На втором месте — уязвимость CVE-2019-0708 (BlueKeep) в Microsoft Windows и Microsoft Windows Server. Помимо удаленного выполнения кода, она позволяет раскрывать конфиденциальную информацию, повышать привилегии и подменять пользовательский интерфейс.
Также в тройку наиболее используемых вошла уязвимость CVE-2020-7247 в почтовом сервере OpenSMTPD, с помощью которой можно удаленно выполнять код и повышать привилегии.
Кроме того, для атак на корпоративные устройства в России и СНГ злоумышленники чаще всего используют уязвимости в архиваторах 7-Zip (CVE-2023-31102/CVE-2023-40481 и CVE-2022-29072) и WinRAR (CVE-2023-38831), а также в браузере Google Chrome (CVE-2023-1822/CVE-2023-1812/ CVE-2023-1813 и другие). Большинство самых активно используемых проблем (9 из 10) позволяют выполнять вредоносный код, и почти все они были обнаружены в 2023 году.
«Если во время сканированиями сетевого периметра злоумышленники эксплуатируют уязвимости, датируемые второй половиной прошлого десятилетия, рассчитывая на то, что многие компании до сих пор не пропатчили их, то уязвимости, эксплуатируемые непосредственно на конечных устройствах, являются более актуальными (датируются в основном 2023 годом). Это говорит о том, что во многих организациях сильно отличаются процессы Vulnerability Assessment и Patch Management для сетевых и конечных устройств соответственно, — пишут специалисты. — Стоит больше уделять внимания устройствам, расположенным на периметре организации и доступным извне, внедрять или улучшать процессы Vulnerability Assessment и Patch Management, снижать риски за счет митигации тех или иных уязвимостей, например, если нет возможности обновить ПО до актуальной версии с исправлениями, а также не забывать про Hardening инфраструктуры».
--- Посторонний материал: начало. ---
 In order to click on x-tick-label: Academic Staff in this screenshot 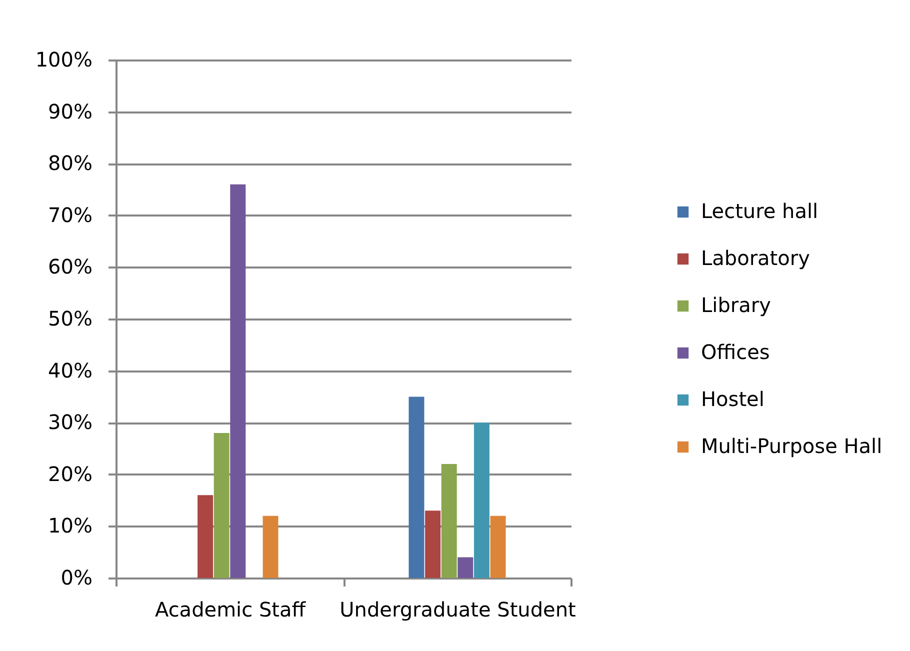, I will do `click(230, 610)`.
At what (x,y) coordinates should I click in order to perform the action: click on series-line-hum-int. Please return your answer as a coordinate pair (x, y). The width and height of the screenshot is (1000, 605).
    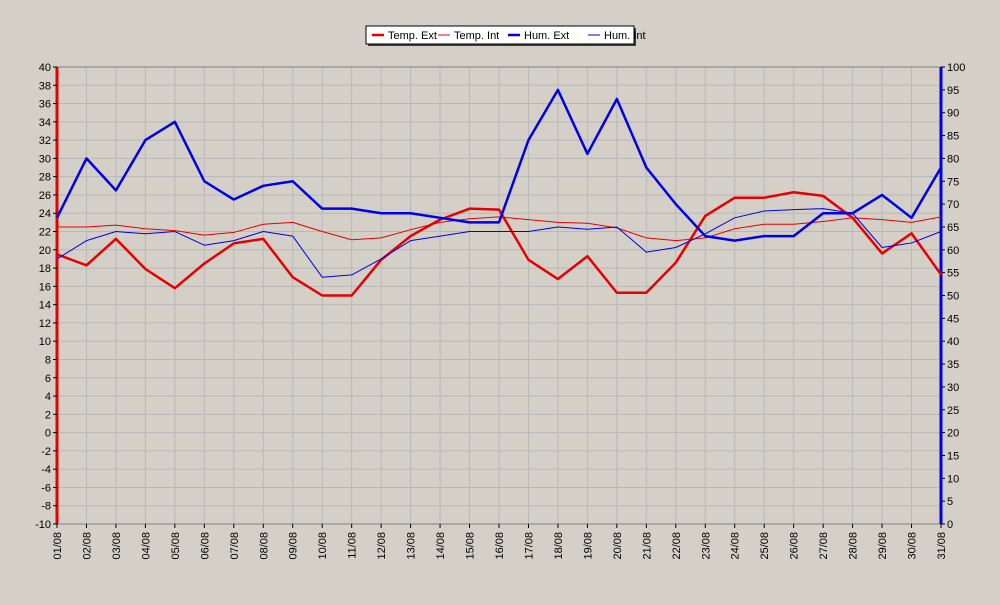
    Looking at the image, I should click on (499, 243).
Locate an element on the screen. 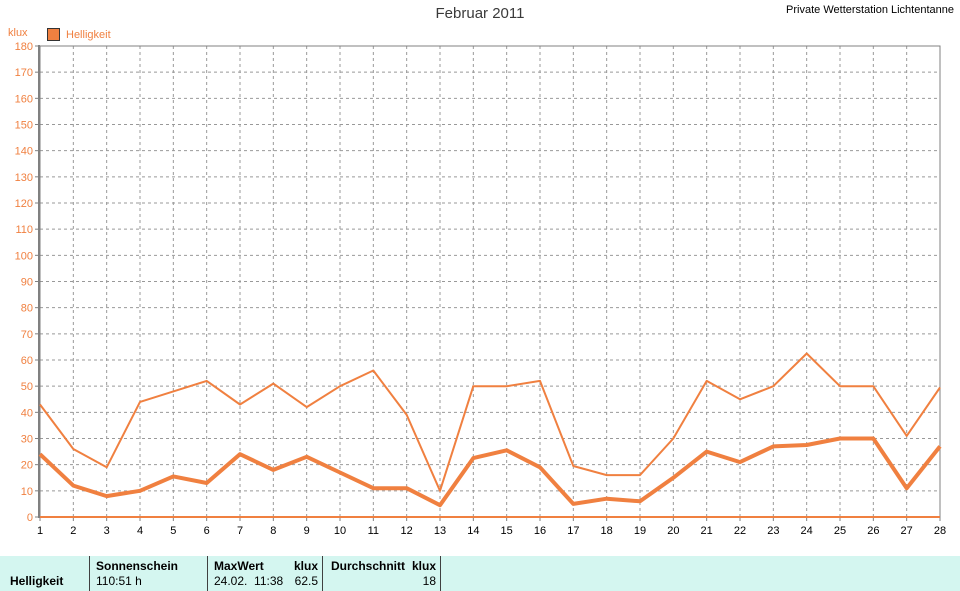  x-tick-label: 16 is located at coordinates (540, 531).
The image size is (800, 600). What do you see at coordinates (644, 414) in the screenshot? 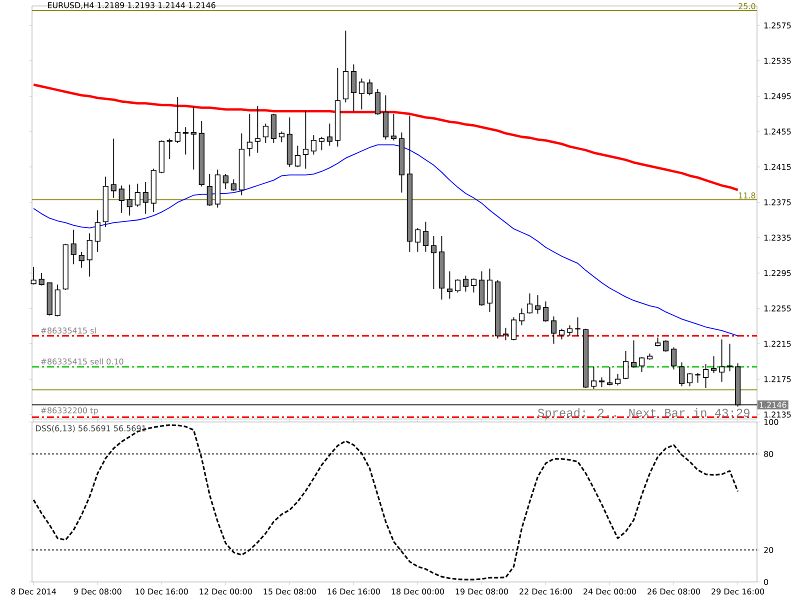
I see `annotation: Spread: 2.. Next Bar in 43:29` at bounding box center [644, 414].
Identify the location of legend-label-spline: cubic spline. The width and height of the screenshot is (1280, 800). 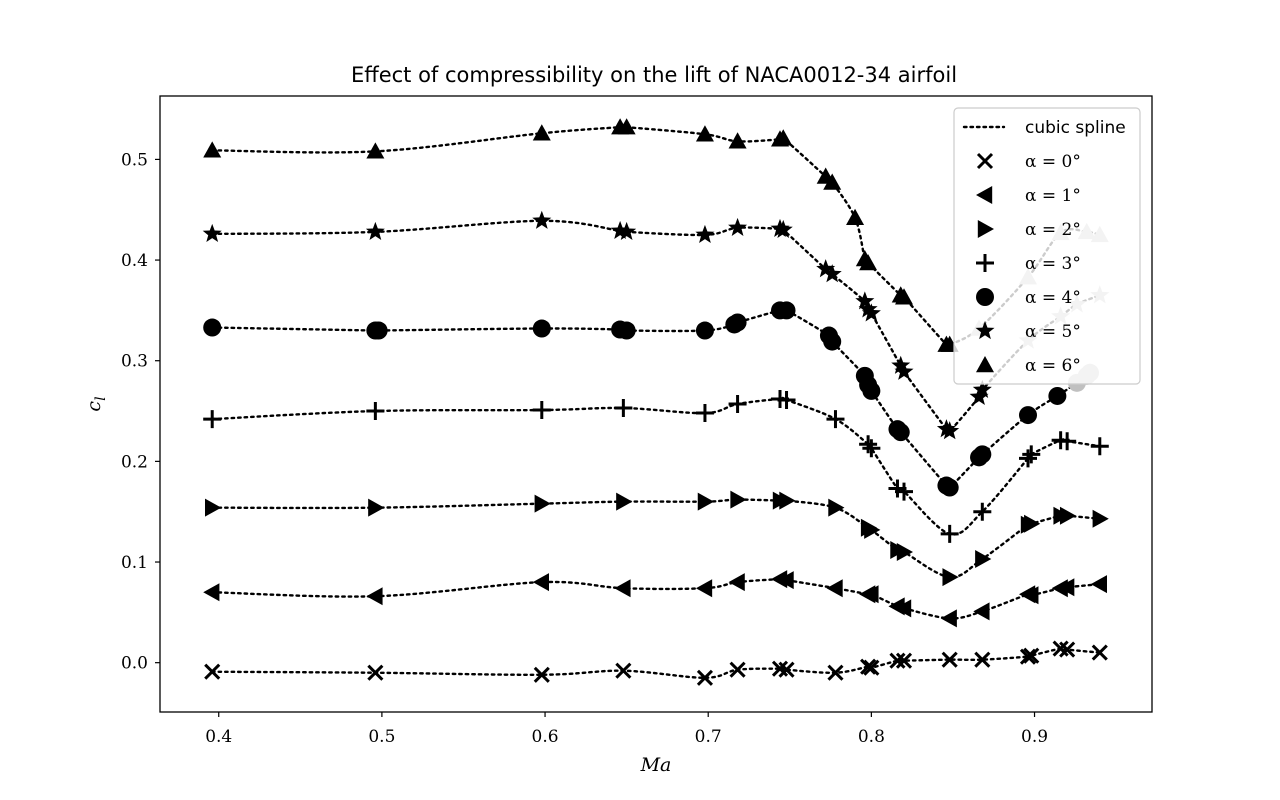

Эксперты пишут, что одной из главных угроз для организаций по всему миру в 2024 году по-прежнему остаются шифровальщики: количество таких атак находится на стабильно высоком уровне, растет совокупный размер выкупа, и пострадавшие компании сталкиваются со сложностью дешифровки данных, так как злоумышленники чаще всего используют проверенные комбинации криптостойких алгоритмов шифрования (AES + RSA или ChaCha/Salsa + X25519).
В тройку наиболее распространенных программ-вымогателей в первом квартале 2024 года вошли Dcryptor, LockBit и Conti. В аналогичном периоде в прошлом году тройка выглядела следующим образом: Phobos, Lockbit и Conti.